▶ ABOUT THIS TASK
Output the line containing "解密美菜春鲜节：为老百姓带来优质的生鲜产 (161, 1747)" and all subsequent lines of the listing below, copied exactly, with no other lines.
________________
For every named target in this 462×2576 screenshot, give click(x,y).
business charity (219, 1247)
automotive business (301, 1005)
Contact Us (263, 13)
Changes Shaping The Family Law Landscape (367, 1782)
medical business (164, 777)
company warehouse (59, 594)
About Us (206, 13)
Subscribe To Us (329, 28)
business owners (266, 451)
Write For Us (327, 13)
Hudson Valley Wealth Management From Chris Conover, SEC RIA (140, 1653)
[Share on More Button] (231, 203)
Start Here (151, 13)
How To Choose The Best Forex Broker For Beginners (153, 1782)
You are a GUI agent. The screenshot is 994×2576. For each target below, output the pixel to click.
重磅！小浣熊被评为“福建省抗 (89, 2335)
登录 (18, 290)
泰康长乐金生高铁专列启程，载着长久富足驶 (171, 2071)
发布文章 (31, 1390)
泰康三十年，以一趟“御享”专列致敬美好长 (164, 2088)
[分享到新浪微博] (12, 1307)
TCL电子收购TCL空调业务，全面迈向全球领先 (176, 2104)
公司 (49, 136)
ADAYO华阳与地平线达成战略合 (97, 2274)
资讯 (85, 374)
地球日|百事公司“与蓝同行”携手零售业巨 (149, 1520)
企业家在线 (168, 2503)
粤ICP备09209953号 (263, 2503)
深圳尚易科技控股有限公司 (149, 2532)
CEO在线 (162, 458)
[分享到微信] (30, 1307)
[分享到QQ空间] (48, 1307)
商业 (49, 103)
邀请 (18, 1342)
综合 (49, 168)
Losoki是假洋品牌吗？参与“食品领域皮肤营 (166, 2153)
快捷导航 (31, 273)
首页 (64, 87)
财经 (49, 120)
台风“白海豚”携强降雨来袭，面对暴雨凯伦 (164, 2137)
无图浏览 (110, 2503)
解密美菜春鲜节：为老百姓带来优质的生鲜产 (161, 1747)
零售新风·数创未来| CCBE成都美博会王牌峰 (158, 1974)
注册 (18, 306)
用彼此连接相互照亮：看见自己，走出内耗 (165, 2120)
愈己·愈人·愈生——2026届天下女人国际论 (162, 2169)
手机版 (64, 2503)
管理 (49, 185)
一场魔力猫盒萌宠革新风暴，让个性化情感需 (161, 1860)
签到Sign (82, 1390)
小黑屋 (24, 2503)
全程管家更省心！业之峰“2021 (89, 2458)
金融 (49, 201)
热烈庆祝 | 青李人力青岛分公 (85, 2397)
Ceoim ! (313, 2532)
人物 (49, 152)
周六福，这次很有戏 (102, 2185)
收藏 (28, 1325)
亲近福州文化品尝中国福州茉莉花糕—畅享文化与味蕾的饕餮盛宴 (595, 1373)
________________
▶ RESULT FOR THIS TASK
解密美菜春鲜节：为老百姓带来优质的生鲜产 (161, 1747)
零售新风·数创未来| CCBE成都美博会王牌峰 (158, 1974)
注册 (18, 306)
用彼此连接相互照亮：看见自己，走出内耗 (165, 2120)
愈己·愈人·愈生——2026届天下女人国际论 (162, 2169)
手机版 (64, 2503)
管理 (49, 185)
一场魔力猫盒萌宠革新风暴，让个性化情感需 (161, 1860)
签到Sign (82, 1390)
小黑屋 (24, 2503)
全程管家更省心！业之峰“2021 (89, 2458)
金融 (49, 201)
热烈庆祝 | 青李人力青岛分公 (85, 2397)
Ceoim ! (313, 2532)
人物 (49, 152)
周六福，这次很有戏 (102, 2185)
收藏 (28, 1325)
亲近福州文化品尝中国福州茉莉花糕—畅享文化与味蕾的饕餮盛宴 (595, 1373)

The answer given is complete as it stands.